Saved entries
══════

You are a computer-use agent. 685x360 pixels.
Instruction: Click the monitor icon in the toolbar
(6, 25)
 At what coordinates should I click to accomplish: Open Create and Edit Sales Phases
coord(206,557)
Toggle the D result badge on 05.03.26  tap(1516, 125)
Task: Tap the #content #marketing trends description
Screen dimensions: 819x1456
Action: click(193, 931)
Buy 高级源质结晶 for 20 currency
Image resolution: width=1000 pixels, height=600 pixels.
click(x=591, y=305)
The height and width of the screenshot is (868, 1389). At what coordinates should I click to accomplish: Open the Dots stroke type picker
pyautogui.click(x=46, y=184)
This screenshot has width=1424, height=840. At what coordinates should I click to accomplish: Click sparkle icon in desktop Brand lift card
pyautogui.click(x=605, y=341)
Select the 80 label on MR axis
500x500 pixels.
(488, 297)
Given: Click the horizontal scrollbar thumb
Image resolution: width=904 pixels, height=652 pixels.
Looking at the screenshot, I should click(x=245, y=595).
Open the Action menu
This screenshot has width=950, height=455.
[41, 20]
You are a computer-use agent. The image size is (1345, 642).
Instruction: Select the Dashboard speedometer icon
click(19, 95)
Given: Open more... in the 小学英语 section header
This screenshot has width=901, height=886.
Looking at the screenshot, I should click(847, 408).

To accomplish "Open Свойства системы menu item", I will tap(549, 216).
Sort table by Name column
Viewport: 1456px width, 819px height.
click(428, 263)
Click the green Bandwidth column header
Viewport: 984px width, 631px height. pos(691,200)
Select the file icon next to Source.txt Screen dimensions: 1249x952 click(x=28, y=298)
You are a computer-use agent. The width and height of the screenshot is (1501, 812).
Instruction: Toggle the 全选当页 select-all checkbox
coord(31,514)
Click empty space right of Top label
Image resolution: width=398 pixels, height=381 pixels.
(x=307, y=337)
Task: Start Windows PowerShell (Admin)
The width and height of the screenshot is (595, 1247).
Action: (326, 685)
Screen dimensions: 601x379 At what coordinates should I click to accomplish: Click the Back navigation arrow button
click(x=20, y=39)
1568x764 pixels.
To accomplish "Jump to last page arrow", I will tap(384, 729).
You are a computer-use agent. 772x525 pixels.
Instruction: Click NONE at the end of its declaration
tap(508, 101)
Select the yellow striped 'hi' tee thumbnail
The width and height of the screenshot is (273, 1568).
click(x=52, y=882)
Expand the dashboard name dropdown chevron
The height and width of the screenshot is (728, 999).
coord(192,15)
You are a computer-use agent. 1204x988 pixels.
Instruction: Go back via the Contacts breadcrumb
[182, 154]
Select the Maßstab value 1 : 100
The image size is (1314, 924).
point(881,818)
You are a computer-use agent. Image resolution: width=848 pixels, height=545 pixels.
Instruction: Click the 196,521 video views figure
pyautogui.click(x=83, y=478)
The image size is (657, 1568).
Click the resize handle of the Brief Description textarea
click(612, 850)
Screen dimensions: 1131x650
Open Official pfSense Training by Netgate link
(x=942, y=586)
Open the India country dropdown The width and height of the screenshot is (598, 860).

══════

§ **INSTRUCTIONS FOR THE TASK**: Lay out every line of the saved entries above as a Markdown table with the columns Row and Line, numbering the rows in order and skipping blank lines.

§ **REPLY TO THE EXERCISE**:
| Row | Line |
|---|---|
| 1 | You are a computer-use agent. 685x360 pixels. |
| 2 | Instruction: Click the monitor icon in the toolbar |
| 3 | (6, 25) |
| 4 |  At what coordinates should I click to accomplish: Open Create and Edit Sales Phases |
| 5 | coord(206,557) |
| 6 | Toggle the D result badge on 05.03.26  tap(1516, 125) |
| 7 | Task: Tap the #content #marketing trends description |
| 8 | Screen dimensions: 819x1456 |
| 9 | Action: click(193, 931) |
| 10 | Buy 高级源质结晶 for 20 currency |
| 11 | Image resolution: width=1000 pixels, height=600 pixels. |
| 12 | click(x=591, y=305) |
| 13 | The height and width of the screenshot is (868, 1389). At what coordinates should I click to accomplish: Open the Dots stroke type picker |
| 14 | pyautogui.click(x=46, y=184) |
| 15 | This screenshot has width=1424, height=840. At what coordinates should I click to accomplish: Click sparkle icon in desktop Brand lift card |
| 16 | pyautogui.click(x=605, y=341) |
| 17 | Select the 80 label on MR axis |
| 18 | 500x500 pixels. |
| 19 | (488, 297) |
| 20 | Given: Click the horizontal scrollbar thumb |
| 21 | Image resolution: width=904 pixels, height=652 pixels. |
| 22 | Looking at the screenshot, I should click(x=245, y=595). |
| 23 | Open the Action menu |
| 24 | This screenshot has width=950, height=455. |
| 25 | [41, 20] |
| 26 | You are a computer-use agent. The image size is (1345, 642). |
| 27 | Instruction: Select the Dashboard speedometer icon |
| 28 | click(19, 95) |
| 29 | Given: Open more... in the 小学英语 section header |
| 30 | This screenshot has width=901, height=886. |
| 31 | Looking at the screenshot, I should click(847, 408). |
| 32 | To accomplish "Open Свойства системы menu item", I will tap(549, 216). |
| 33 | Sort table by Name column |
| 34 | Viewport: 1456px width, 819px height. |
| 35 | click(428, 263) |
| 36 | Click the green Bandwidth column header |
| 37 | Viewport: 984px width, 631px height. pos(691,200) |
| 38 | Select the file icon next to Source.txt Screen dimensions: 1249x952 click(x=28, y=298) |
| 39 | You are a computer-use agent. The width and height of the screenshot is (1501, 812). |
| 40 | Instruction: Toggle the 全选当页 select-all checkbox |
| 41 | coord(31,514) |
| 42 | Click empty space right of Top label |
| 43 | Image resolution: width=398 pixels, height=381 pixels. |
| 44 | (x=307, y=337) |
| 45 | Task: Start Windows PowerShell (Admin) |
| 46 | The width and height of the screenshot is (595, 1247). |
| 47 | Action: (326, 685) |
| 48 | Screen dimensions: 601x379 At what coordinates should I click to accomplish: Click the Back navigation arrow button |
| 49 | click(x=20, y=39) |
| 50 | 1568x764 pixels. |
| 51 | To accomplish "Jump to last page arrow", I will tap(384, 729). |
| 52 | You are a computer-use agent. 772x525 pixels. |
| 53 | Instruction: Click NONE at the end of its declaration |
| 54 | tap(508, 101) |
| 55 | Select the yellow striped 'hi' tee thumbnail |
| 56 | The width and height of the screenshot is (273, 1568). |
| 57 | click(x=52, y=882) |
| 58 | Expand the dashboard name dropdown chevron |
| 59 | The height and width of the screenshot is (728, 999). |
| 60 | coord(192,15) |
| 61 | You are a computer-use agent. 1204x988 pixels. |
| 62 | Instruction: Go back via the Contacts breadcrumb |
| 63 | [182, 154] |
| 64 | Select the Maßstab value 1 : 100 |
| 65 | The image size is (1314, 924). |
| 66 | point(881,818) |
| 67 | You are a computer-use agent. Image resolution: width=848 pixels, height=545 pixels. |
| 68 | Instruction: Click the 196,521 video views figure |
| 69 | pyautogui.click(x=83, y=478) |
| 70 | The image size is (657, 1568). |
| 71 | Click the resize handle of the Brief Description textarea |
| 72 | click(612, 850) |
| 73 | Screen dimensions: 1131x650 |
| 74 | Open Official pfSense Training by Netgate link |
| 75 | (x=942, y=586) |
| 76 | Open the India country dropdown The width and height of the screenshot is (598, 860). |